What needs to be done: All of the data is to be printed exactly, though the images must be left off.

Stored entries
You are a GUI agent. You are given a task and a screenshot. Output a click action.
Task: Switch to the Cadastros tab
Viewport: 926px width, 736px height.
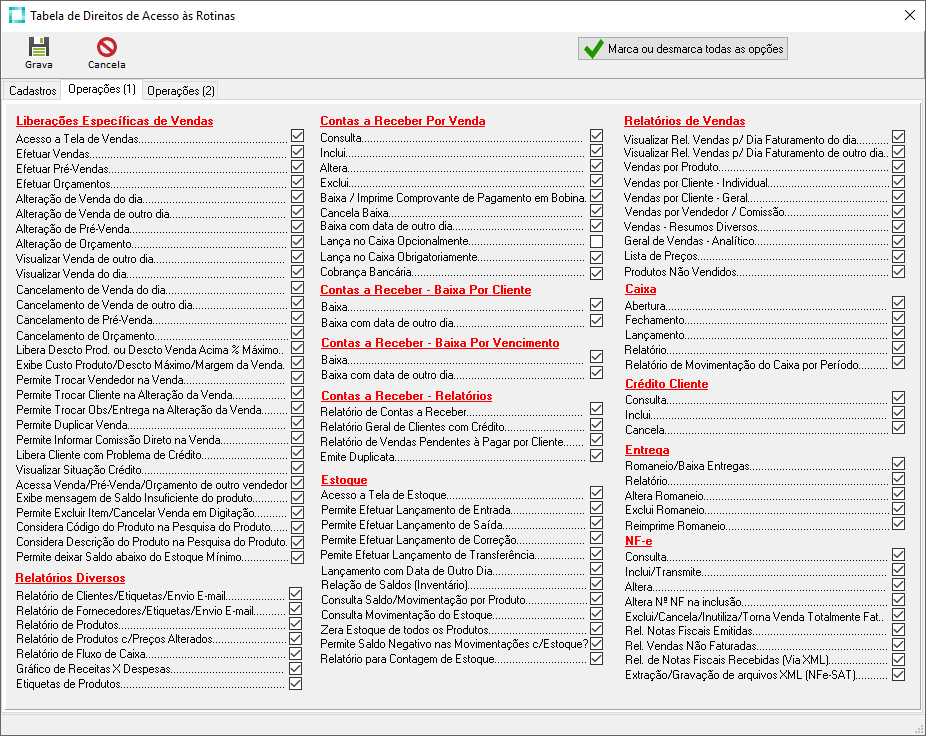32,91
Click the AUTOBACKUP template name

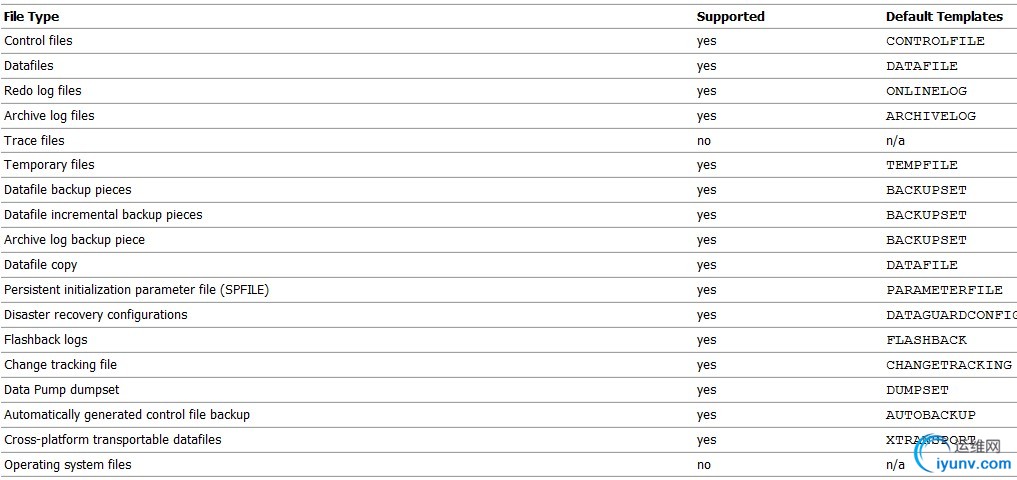(x=931, y=414)
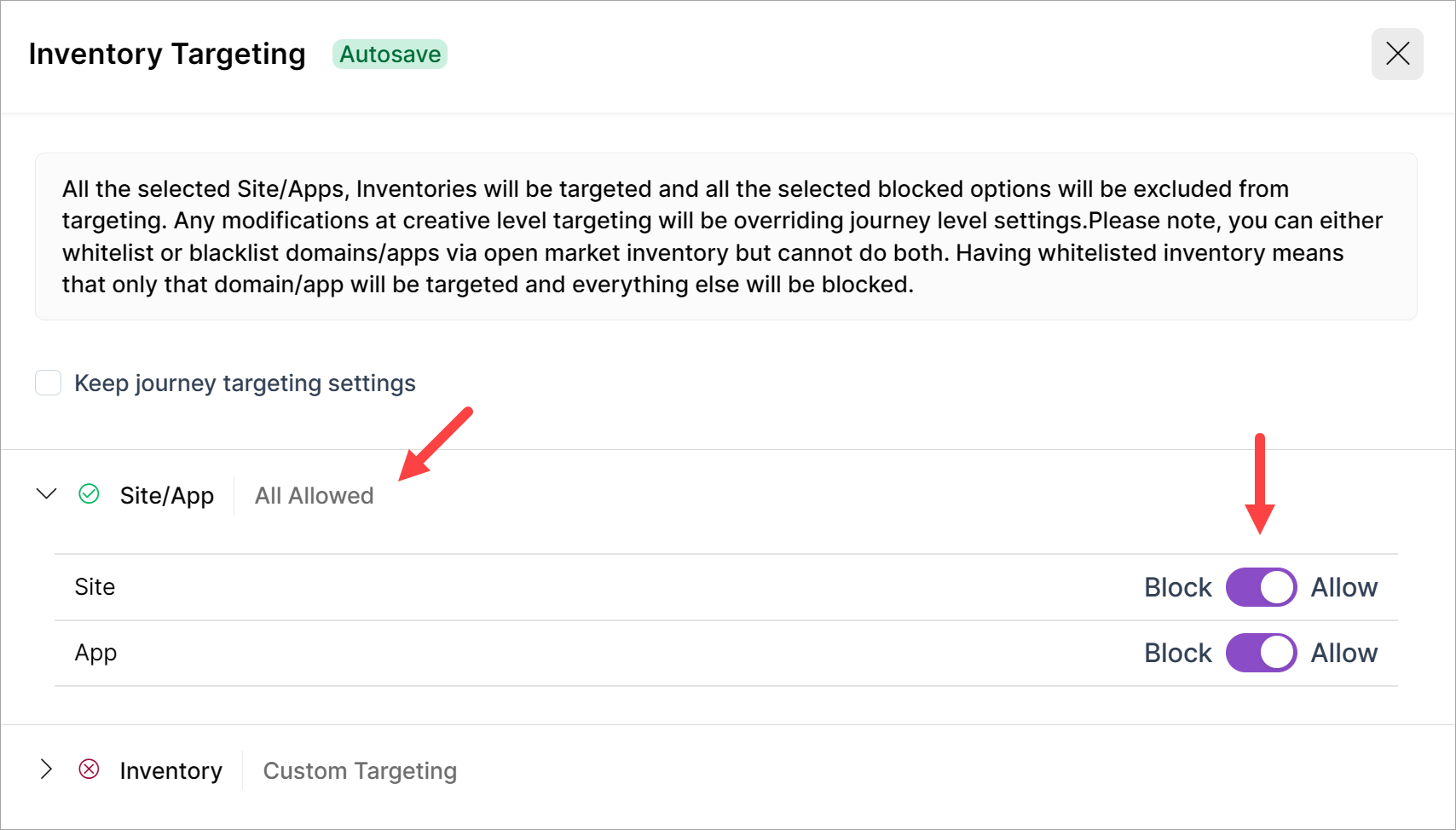Click the Autosave badge
Image resolution: width=1456 pixels, height=830 pixels.
coord(390,55)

Response:
You are a GUI agent. You are given a task and a screenshot. Output a click action.
Task: Switch to the Cadastros tab
Viewport: 926px width, 736px height.
32,91
Click the AUTOBACKUP template name

(x=931, y=414)
Click the Autosave badge
Image resolution: width=1456 pixels, height=830 pixels.
coord(390,55)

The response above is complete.